Department of Radiodiagnosis, Yashoda Hospital, Secunderabad 500003, Telangana, India.
*Corresponding Author : Naveen kumar
Department of Radiodiagnosis, Yashoda Hospital,
Secunderabad 500003, Telangana, India
Email: [email protected]
Received : Nov 22, 2024
Accepted : Dec 11, 2024
Published : Dec 18, 2024
Archived : www.jcimcr.org
Copyright : © Kumar N (2024).
Melioidosis is a severe infectious disease caused by Burkholderia pseudomallei, a Gram-negative bacterium endemic to tropical regions. While it most commonly affects the lungs, melioidosis can present as a multisystemic infection, impacting various organ systems, including the liver, spleen, kidneys, skin, and central nervous system. The clinical manifestations of multisystemic melioidosis are diverse and range from localized abscesses and septicemia to more severe presentations such as pneumonia, Acute Respiratory Distress Syndrome (ARDS), and disseminated infection with organ failure. Risk factors include diabetes mellitus, chronic renal disease, immunosuppression, and trauma, which increase susceptibility to the infection. The pathogenesis of melioidosis is characterized by the ability of B. pseudomallei to evade host immune responses, forming intracellular reservoirs and leading to chronic infection. Diagnosis is often challenging due to its non-specific symptoms and requires microbiological culture, PCR, and serological tests. Treatment involves prolonged courses of intravenous and oral antibiotics, with ceftazidime and meropenem being first-line agents. Despite appropriate therapy, the mortality rate remains high, particularly in cases with delayed diagnosis or in immunocompromised patients. Understanding the pathophysiology, risk factors, and optimal management strategies for multisystemic melioidosis is crucial for improving patient outcomes in endemic regions and for travelers to these areas.
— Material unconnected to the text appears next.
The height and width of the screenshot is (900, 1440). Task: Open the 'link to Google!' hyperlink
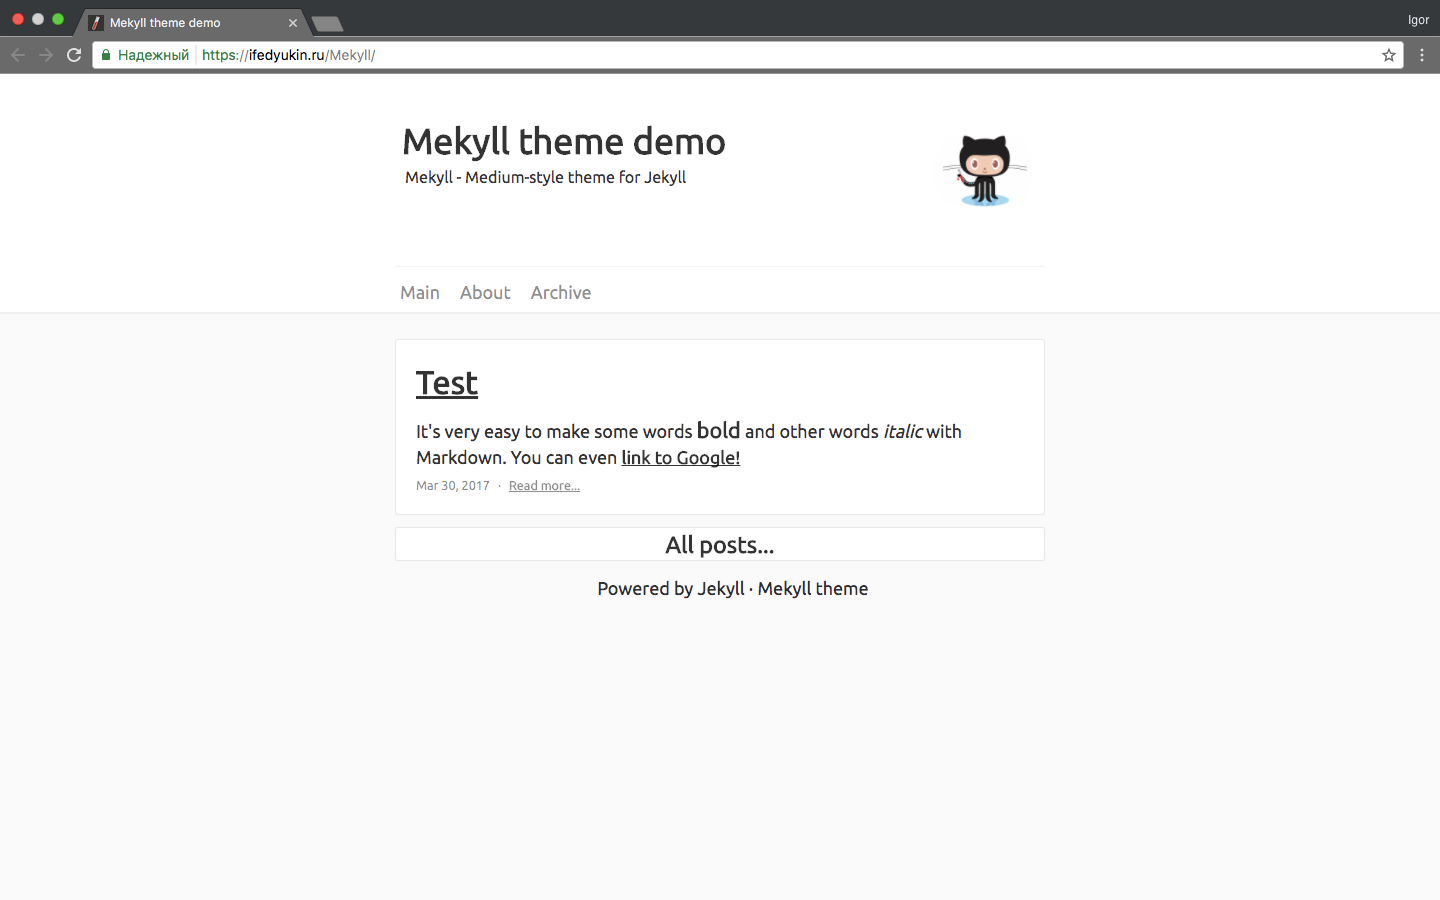(680, 457)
Keywords: Melioidosis; Burkholderia pseudomallei; Multisystemic infection; Sepsis; Pneumonia; Organ failure; Diagnosis; Treatment; Tropical disease.
A 25-year-old male who is a farmer presented to the Emergency Department with complaints of fever and headache. The patient does not have any comorbidities. Routine blood tests showed an Erythrocyte Sedimentation Rate (ESR) 36 mm, C- Reactive Protein (CRP) of 42.96 mg/L, and a White Blood Cell (WBC) count of 11.8×103 /mm3 with 75.8% neutrophils, normal platelets, and creatinine. The patient’s fasting plasma glucose level was 125 mg/dl. Pulmonary tuberculosis was suspected initially but sputum culture came as negative. Melioidosis is common in our region so systemic melioidosis was suspected No genitourinary involvement was noted in the patient. Venous blood was obtained for blood culture and selective media was used for culture. Real-time PCR also confirmed melioidosis. Intravenous Ceftazidime for 4 weeks, followed by oral maintenance therapy with cotrimoxazole for 4 months. Patient was improved after continuous antibiotic therapy.